Is It Normal That My Child Doesn’t Like Going to School?

When the Morning Starts with Tears

You watch the clock. It’s already 7:32 a.m., and your child still hasn’t gotten out of bed. Minutes later, the protests begin—"Do I really have to go? I hate school!" You're torn between compassion and the need to get out the door. If this scene feels familiar, you’re not alone—and no, you’re not a bad parent. Thousands of families quietly battle through these tough school mornings. But the question still lingers: Is it normal for a child not to like school?

Disliking School Is Common—But It’s Not Always the Same Thing

Let’s take a step back. It’s actually quite common for children to go through phases of resistance or even dread when it comes to school. Some don't enjoy the social dynamics, some feel overwhelmed by the academic pressure, others find the routine stifling. However, just because it’s common doesn’t mean it’s something you need to simply accept and wait out.

Pediatric psychologists often say that dislike of school is rarely about laziness or defiance—it’s about something deeper: anxiety, boredom, learning difficulties, or a mismatch between a child’s learning style and their school's teaching approach. You might find that your child's reluctance is actually a whisper of distress, one that deserves gentle investigation rather than just discipline or motivation.

Start by Listening Beyond the Words

When a child says "I don't like school," the instinct is often to fix the situation quickly. But sometimes what they really need is to be understood. Instead of leaping into problem-solving mode, try just being present. Ask questions like:

  • "What part of school feels the hardest right now?"
  • "If you could change one thing about your school day, what would it be?"
  • "When was the last time you had fun at school? What were you doing?"

These conversations can open a window into what’s really bothering them—whether it’s trouble with a classmate, shame about a reading struggle, or simply a feeling of being invisible in the classroom.

What If School Isn’t a Good Fit Right Now?

It’s hard to admit, but traditional schooling doesn’t work for every child. Some kids are sensory-sensitive. Others thrive emotionally but can't grasp what they're learning. Some are bursting with creativity yet feel stifled by rigid curricula. When school doesn’t align with a child's needs, they may start fearing it, or worse, disconnecting from learning entirely.

In situations like these, it’s worth considering how you can adapt the learning experience, even if the school itself isn't customizable.
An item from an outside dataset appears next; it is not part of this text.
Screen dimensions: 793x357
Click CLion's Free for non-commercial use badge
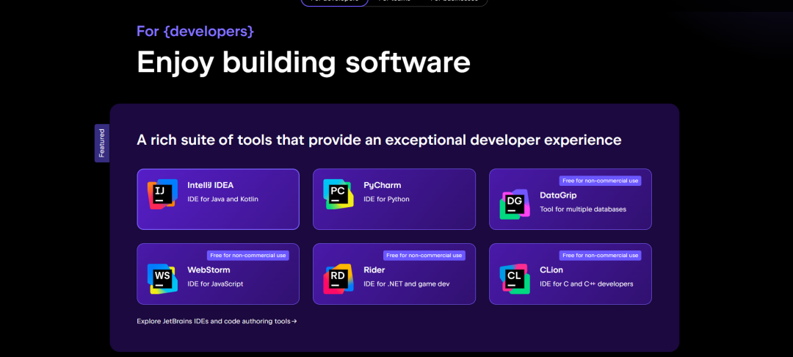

For instance, if reading comprehension is a struggle, consider turning textbooks into audio lessons to use during relaxing moments—like car rides or bedtime. (Some tools—like Skuli—make this easy by transforming written lessons into engaging audio stories tailored to your child's name and interest areas.)

You might find that giving your child alternative ways to engage with learning outside the classroom rekindles curiosity. If you’re unsure how to start, this article on adapting your child’s learning journey may offer some clarity.
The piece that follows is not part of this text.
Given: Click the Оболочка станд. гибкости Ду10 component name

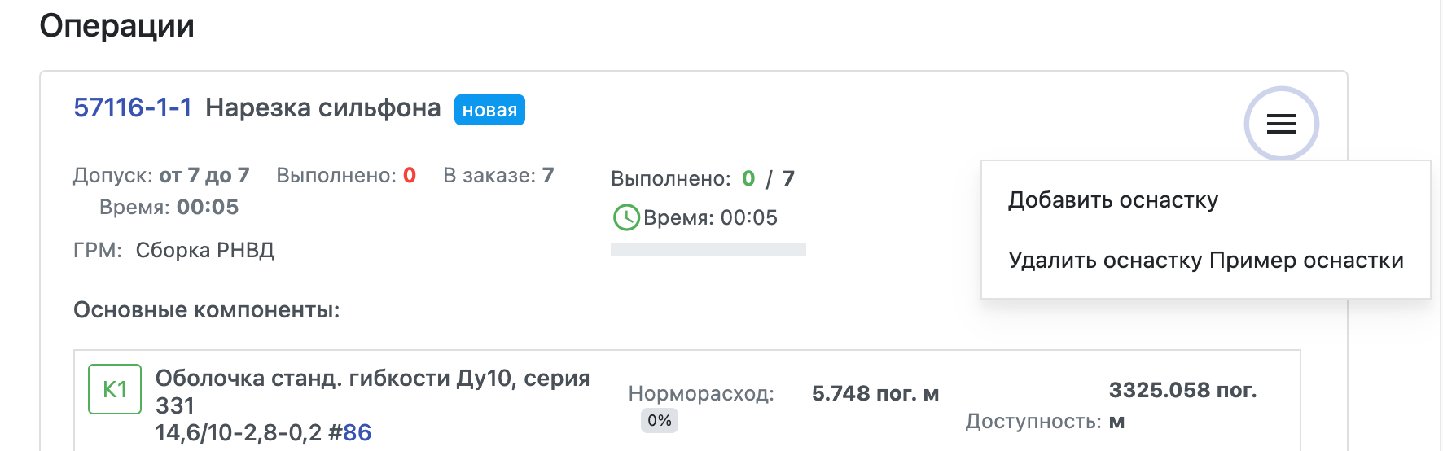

But I Thought Kids Were Supposed to Just... Go to School?

Yes, school is a part of growing up, and resilience is important. But equally vital is the message we send our children about their worth and how they learn. Going to school shouldn't feel like a punishment; it should be a place where their curiosity is welcomed and their challenges are met with support.

One exhausted mom I coached, Sarah, told me about her son Noah, 8, who refused school almost daily. His teachers described him as "unmotivated." But at home, she saw how eager he was to explore mechanics and storytelling. The breakthrough came when they began turning his science lessons into simple at-home experiments and using short, interactive quizzes—built from his actual worksheets—to reinforce learning in bite-sized ways. You could see the shift: once Noah experienced progress on his terms, he stopped seeing school as an enemy.
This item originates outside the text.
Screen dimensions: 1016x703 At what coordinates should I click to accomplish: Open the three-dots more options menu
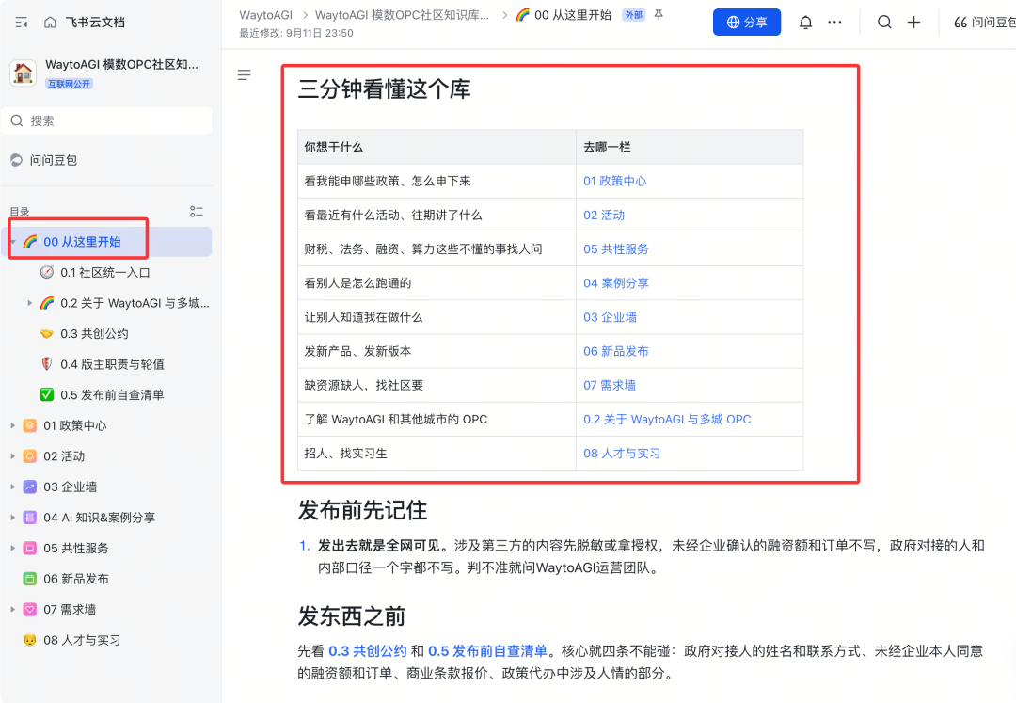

If you’ve reached the point where homework causes meltdowns or school nights are soaked in tears, something needs to change. Not just for your child, but so your home can feel like a safe base again.

Your Child Isn’t Broken—But the System Might Be

One of the hardest truths, especially for deeply caring parents, is accepting that our public education systems don’t always know how to meet the needs of every unique learner. Your child isn’t flawed for not loving school. They may be sensitive, strong-willed, misunderstood, or incredibly bright in nontraditional ways.

When you dare to pay attention to their dislike of school and ask, “What are you really trying to tell me?”, you are already helping them learn differently. That act alone is massive.

For real-life steps on how to respond when your child starts saying things like "I hate school," you might appreciate this article on responding with empathy and calm authority.

Not Loving School Is a Sign—Not a Verdict

No parent dreams of their child dreading school every day. But your response—your courage to adapt, listen, investigate, and empower—can change everything. The discomfort you're feeling? It's actually an invitation to co-author a more joyful learning experience.

There’s no shame in noticing that the current approach isn’t working. And there’s huge hope in knowing that support exists—whether that’s through creative tools, flexible routines, or reimagining what learning looks like at home.

Above all, remember this: helping your child fall in love with learning isn’t about turning them into a perfect student. It’s about helping them feel safe, seen, and capable. That’s a far stronger foundation—and one that can last a lifetime.

And if you're wondering how to make learning come alive again, with spark and adventure instead of stress, you're already asking the right questions.